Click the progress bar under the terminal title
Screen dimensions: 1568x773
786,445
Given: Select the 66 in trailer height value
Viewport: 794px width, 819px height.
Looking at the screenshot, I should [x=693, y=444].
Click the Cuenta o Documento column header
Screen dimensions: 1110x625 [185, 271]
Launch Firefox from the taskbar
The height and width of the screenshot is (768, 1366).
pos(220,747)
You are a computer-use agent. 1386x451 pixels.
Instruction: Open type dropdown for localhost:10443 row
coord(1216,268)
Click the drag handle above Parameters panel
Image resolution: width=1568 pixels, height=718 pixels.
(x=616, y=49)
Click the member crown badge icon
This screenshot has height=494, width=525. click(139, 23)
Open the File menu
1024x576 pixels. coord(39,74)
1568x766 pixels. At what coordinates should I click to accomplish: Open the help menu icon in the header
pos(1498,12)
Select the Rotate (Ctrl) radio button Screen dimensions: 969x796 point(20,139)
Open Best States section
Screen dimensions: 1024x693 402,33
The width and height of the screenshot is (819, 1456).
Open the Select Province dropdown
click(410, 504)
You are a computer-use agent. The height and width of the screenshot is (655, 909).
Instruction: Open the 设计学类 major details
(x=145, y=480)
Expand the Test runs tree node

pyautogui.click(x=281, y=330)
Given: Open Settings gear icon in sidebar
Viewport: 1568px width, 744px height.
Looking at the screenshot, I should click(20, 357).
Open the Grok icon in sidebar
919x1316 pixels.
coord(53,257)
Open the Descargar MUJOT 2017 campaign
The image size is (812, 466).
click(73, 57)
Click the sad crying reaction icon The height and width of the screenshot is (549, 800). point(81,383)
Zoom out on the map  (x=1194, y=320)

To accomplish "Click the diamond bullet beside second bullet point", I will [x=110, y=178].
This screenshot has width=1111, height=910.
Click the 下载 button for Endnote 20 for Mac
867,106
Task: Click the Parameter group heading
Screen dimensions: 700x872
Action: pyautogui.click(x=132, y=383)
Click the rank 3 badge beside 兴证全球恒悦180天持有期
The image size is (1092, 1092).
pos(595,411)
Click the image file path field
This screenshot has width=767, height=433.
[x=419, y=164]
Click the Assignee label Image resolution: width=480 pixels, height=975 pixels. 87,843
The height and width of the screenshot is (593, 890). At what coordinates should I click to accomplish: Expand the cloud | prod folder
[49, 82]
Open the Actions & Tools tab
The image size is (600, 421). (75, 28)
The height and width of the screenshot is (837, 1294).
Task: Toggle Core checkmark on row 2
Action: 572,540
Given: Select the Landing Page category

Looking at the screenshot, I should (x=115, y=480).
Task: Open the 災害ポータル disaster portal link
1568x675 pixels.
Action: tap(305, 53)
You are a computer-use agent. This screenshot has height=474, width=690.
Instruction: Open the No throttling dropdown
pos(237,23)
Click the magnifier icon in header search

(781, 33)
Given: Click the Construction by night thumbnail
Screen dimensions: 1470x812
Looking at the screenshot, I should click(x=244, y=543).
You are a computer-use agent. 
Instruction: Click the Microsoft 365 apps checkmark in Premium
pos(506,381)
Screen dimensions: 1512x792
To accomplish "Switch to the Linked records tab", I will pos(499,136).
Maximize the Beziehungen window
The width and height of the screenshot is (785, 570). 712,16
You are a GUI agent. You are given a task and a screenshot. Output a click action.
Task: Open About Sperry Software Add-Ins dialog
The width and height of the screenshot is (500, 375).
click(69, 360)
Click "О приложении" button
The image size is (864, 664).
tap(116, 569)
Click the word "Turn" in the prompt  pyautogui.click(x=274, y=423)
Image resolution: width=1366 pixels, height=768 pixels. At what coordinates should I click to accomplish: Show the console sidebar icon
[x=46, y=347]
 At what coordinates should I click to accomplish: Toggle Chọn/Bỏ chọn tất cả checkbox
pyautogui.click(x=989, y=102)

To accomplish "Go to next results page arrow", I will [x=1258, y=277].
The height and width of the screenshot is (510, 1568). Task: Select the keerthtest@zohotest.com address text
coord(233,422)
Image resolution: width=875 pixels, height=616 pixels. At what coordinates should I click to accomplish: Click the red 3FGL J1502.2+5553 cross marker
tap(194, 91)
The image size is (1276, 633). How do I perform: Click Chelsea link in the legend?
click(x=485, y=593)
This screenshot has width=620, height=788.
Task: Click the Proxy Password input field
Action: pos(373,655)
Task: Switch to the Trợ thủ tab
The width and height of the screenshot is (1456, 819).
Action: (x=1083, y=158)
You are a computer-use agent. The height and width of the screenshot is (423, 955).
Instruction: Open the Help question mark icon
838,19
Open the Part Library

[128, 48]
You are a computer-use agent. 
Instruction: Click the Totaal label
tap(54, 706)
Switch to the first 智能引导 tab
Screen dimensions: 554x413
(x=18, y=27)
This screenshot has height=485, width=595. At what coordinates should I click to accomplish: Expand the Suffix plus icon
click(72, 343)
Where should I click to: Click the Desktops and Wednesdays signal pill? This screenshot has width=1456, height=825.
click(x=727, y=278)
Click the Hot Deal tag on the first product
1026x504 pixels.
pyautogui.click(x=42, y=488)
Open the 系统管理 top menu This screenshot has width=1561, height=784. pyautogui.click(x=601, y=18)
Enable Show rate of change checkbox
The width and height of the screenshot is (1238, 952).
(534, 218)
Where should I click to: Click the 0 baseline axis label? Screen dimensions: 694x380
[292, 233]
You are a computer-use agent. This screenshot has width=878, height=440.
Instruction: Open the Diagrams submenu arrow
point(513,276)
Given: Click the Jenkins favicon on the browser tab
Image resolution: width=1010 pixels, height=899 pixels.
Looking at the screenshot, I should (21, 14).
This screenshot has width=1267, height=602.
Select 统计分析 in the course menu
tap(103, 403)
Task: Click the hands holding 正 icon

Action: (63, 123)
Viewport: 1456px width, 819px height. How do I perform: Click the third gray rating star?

◆ **TASK DETAILS**:
Each line of the listing above should be output exactly.

◆ **SOLUTION TO THE PROBLEM**:
Click the progress bar under the terminal title
Screen dimensions: 1568x773
786,445
Given: Select the 66 in trailer height value
Viewport: 794px width, 819px height.
Looking at the screenshot, I should [x=693, y=444].
Click the Cuenta o Documento column header
Screen dimensions: 1110x625 [185, 271]
Launch Firefox from the taskbar
The height and width of the screenshot is (768, 1366).
pos(220,747)
You are a computer-use agent. 1386x451 pixels.
Instruction: Open type dropdown for localhost:10443 row
coord(1216,268)
Click the drag handle above Parameters panel
Image resolution: width=1568 pixels, height=718 pixels.
(x=616, y=49)
Click the member crown badge icon
This screenshot has height=494, width=525. click(139, 23)
Open the File menu
1024x576 pixels. coord(39,74)
1568x766 pixels. At what coordinates should I click to accomplish: Open the help menu icon in the header
pos(1498,12)
Select the Rotate (Ctrl) radio button Screen dimensions: 969x796 point(20,139)
Open Best States section
Screen dimensions: 1024x693 402,33
The width and height of the screenshot is (819, 1456).
Open the Select Province dropdown
click(410, 504)
You are a computer-use agent. The height and width of the screenshot is (655, 909).
Instruction: Open the 设计学类 major details
(x=145, y=480)
Expand the Test runs tree node

pyautogui.click(x=281, y=330)
Given: Open Settings gear icon in sidebar
Viewport: 1568px width, 744px height.
Looking at the screenshot, I should click(20, 357).
Open the Grok icon in sidebar
919x1316 pixels.
coord(53,257)
Open the Descargar MUJOT 2017 campaign
The image size is (812, 466).
click(73, 57)
Click the sad crying reaction icon The height and width of the screenshot is (549, 800). point(81,383)
Zoom out on the map  (x=1194, y=320)

To accomplish "Click the diamond bullet beside second bullet point", I will [x=110, y=178].
This screenshot has width=1111, height=910.
Click the 下载 button for Endnote 20 for Mac
867,106
Task: Click the Parameter group heading
Screen dimensions: 700x872
Action: pyautogui.click(x=132, y=383)
Click the rank 3 badge beside 兴证全球恒悦180天持有期
The image size is (1092, 1092).
pos(595,411)
Click the image file path field
This screenshot has width=767, height=433.
[x=419, y=164]
Click the Assignee label Image resolution: width=480 pixels, height=975 pixels. 87,843
The height and width of the screenshot is (593, 890). At what coordinates should I click to accomplish: Expand the cloud | prod folder
[49, 82]
Open the Actions & Tools tab
The image size is (600, 421). (75, 28)
The height and width of the screenshot is (837, 1294).
Task: Toggle Core checkmark on row 2
Action: 572,540
Given: Select the Landing Page category

Looking at the screenshot, I should (x=115, y=480).
Task: Open the 災害ポータル disaster portal link
1568x675 pixels.
Action: tap(305, 53)
You are a computer-use agent. This screenshot has height=474, width=690.
Instruction: Open the No throttling dropdown
pos(237,23)
Click the magnifier icon in header search

(781, 33)
Given: Click the Construction by night thumbnail
Screen dimensions: 1470x812
Looking at the screenshot, I should click(x=244, y=543).
You are a computer-use agent. 
Instruction: Click the Microsoft 365 apps checkmark in Premium
pos(506,381)
Screen dimensions: 1512x792
To accomplish "Switch to the Linked records tab", I will pos(499,136).
Maximize the Beziehungen window
The width and height of the screenshot is (785, 570). 712,16
You are a GUI agent. You are given a task and a screenshot. Output a click action.
Task: Open About Sperry Software Add-Ins dialog
The width and height of the screenshot is (500, 375).
click(69, 360)
Click "О приложении" button
The image size is (864, 664).
tap(116, 569)
Click the word "Turn" in the prompt  pyautogui.click(x=274, y=423)
Image resolution: width=1366 pixels, height=768 pixels. At what coordinates should I click to accomplish: Show the console sidebar icon
[x=46, y=347]
 At what coordinates should I click to accomplish: Toggle Chọn/Bỏ chọn tất cả checkbox
pyautogui.click(x=989, y=102)

To accomplish "Go to next results page arrow", I will [x=1258, y=277].
The height and width of the screenshot is (510, 1568). Task: Select the keerthtest@zohotest.com address text
coord(233,422)
Image resolution: width=875 pixels, height=616 pixels. At what coordinates should I click to accomplish: Click the red 3FGL J1502.2+5553 cross marker
tap(194, 91)
The image size is (1276, 633). How do I perform: Click Chelsea link in the legend?
click(x=485, y=593)
This screenshot has width=620, height=788.
Task: Click the Proxy Password input field
Action: pos(373,655)
Task: Switch to the Trợ thủ tab
The width and height of the screenshot is (1456, 819).
Action: (x=1083, y=158)
You are a computer-use agent. The height and width of the screenshot is (423, 955).
Instruction: Open the Help question mark icon
838,19
Open the Part Library

[128, 48]
You are a computer-use agent. 
Instruction: Click the Totaal label
tap(54, 706)
Switch to the first 智能引导 tab
Screen dimensions: 554x413
(x=18, y=27)
This screenshot has height=485, width=595. At what coordinates should I click to accomplish: Expand the Suffix plus icon
click(72, 343)
Where should I click to: Click the Desktops and Wednesdays signal pill? This screenshot has width=1456, height=825.
click(x=727, y=278)
Click the Hot Deal tag on the first product
1026x504 pixels.
pyautogui.click(x=42, y=488)
Open the 系统管理 top menu This screenshot has width=1561, height=784. pyautogui.click(x=601, y=18)
Enable Show rate of change checkbox
The width and height of the screenshot is (1238, 952).
(534, 218)
Where should I click to: Click the 0 baseline axis label? Screen dimensions: 694x380
[292, 233]
You are a computer-use agent. This screenshot has width=878, height=440.
Instruction: Open the Diagrams submenu arrow
point(513,276)
Given: Click the Jenkins favicon on the browser tab
Image resolution: width=1010 pixels, height=899 pixels.
Looking at the screenshot, I should (21, 14).
This screenshot has width=1267, height=602.
Select 统计分析 in the course menu
tap(103, 403)
Task: Click the hands holding 正 icon

Action: (63, 123)
Viewport: 1456px width, 819px height. How do I perform: Click the third gray rating star?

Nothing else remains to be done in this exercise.